● Task to carry out: From the opinion essay below on victimhood and libertarianism, reproduce word for word the passage that opens with "An old friend" and closes with "of social rebellion.".

● Source excerpt:
* * *

An old friend of ours in
Greece, a child during the WWII Nazi occupation, likes to say, “What could we
do? They had the gun. We had nothing.”
It is also his response to a lot of different current situations, like
bank takeovers in the EU, as a kind of resigned recognition that Might, whether
moral and legal or not, commonly justifies itself simply by its superior force
- “Might makes Right.” Victimhood becomes a natural outcome of
weakness, whether physical or financial or military, and an acceptable social
norm. In fact, challenging that norm
becomes a dubious revolt against nature and an act of social rebellion.
George Will has taken a
lot of flak, and rightly so, for his comments on June 6 in the Washington Post
criticizing the victims of collegiate date rape as glorifying victimhood and
“being a survivor”; in effect, he labels them as whiners wallowing in the
privileges of a rapidly shifting and nuanced moral scene on college campuses
these days. He seems to equate the
problem with the misbehavior of children, best policed by the stern parenting
of the college itself - by the way, has anyone seen “in loco parentis” around
lately? I haven’t in years - and such campus shenanigans as beyond the interest
of the law. An excellent analysis of
Will’s core argument was done by Alyssa Rosenberg on June 11 in the Post, and
many other opinion pieces on the subject are busily unraveling the many other
weaknesses in Will’s argument. But the
fact is that Will’s argument is perfectly consistent with his general
libertarian principles. He’s applying
the same kind of logic to date rape as he would apply to the activities of
Goldman Sachs, and in the process laying bare a fundamental social issue.
I’ve commented before
that American Libertarianism is based mainly on a misty-eyed memory of a past
that never existed, where solitary heroic figures struggled with gun and plow
against nature, hostile Indians and outlaws.
Hobbes was referencing the early American frontier when he described
life outside civilization as “short, mean and nasty” and that’s how the
frontier was perceived from England. In
real life pioneers travelled, lived and struggled together in groups. The town names of places like Syracuse New
York, Rome Georgia and Athens Texas show that thoughts of civilization were
never very far away. My great-great-great
grandfather, who migrated from Virginia to Georgia to Alabama, with mostly the
same neighbors in each place, lived to 77 – a good age even by today’s
standards. I have a diary of the trip my
family made along with a dozen others by wagon train from Alabama to Texas in
1868. Pioneering was a community
venture. Our volunteer fire departments
are a truer heritage from our pioneering forebears than Marlborough Man. Libertarians who think they did it all
themselves and owe nothing to others discredit both their neighbors and their
ancestors.

* * *

● Data entries:
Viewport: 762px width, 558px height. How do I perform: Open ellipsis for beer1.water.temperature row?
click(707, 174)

* * *

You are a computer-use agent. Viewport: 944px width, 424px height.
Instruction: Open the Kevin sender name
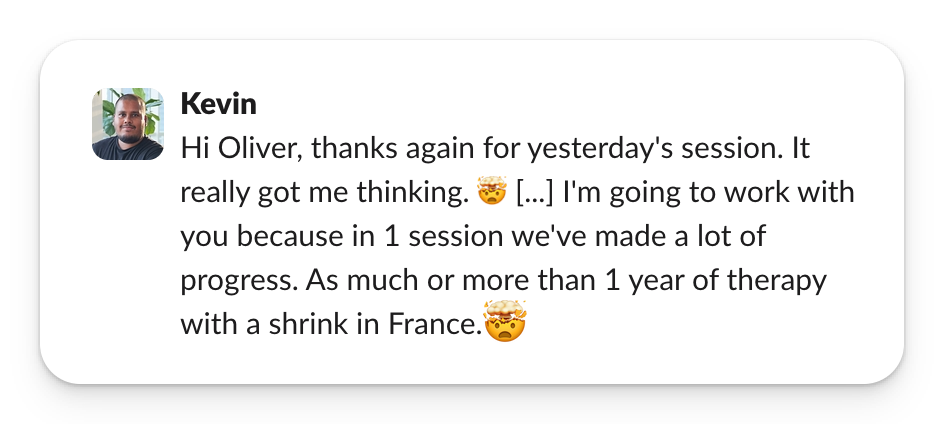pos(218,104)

* * *

● Answer for the task:
An old friend of ours in
Greece, a child during the WWII Nazi occupation, likes to say, “What could we
do? They had the gun. We had nothing.”
It is also his response to a lot of different current situations, like
bank takeovers in the EU, as a kind of resigned recognition that Might, whether
moral and legal or not, commonly justifies itself simply by its superior force
- “Might makes Right.” Victimhood becomes a natural outcome of
weakness, whether physical or financial or military, and an acceptable social
norm. In fact, challenging that norm
becomes a dubious revolt against nature and an act of social rebellion.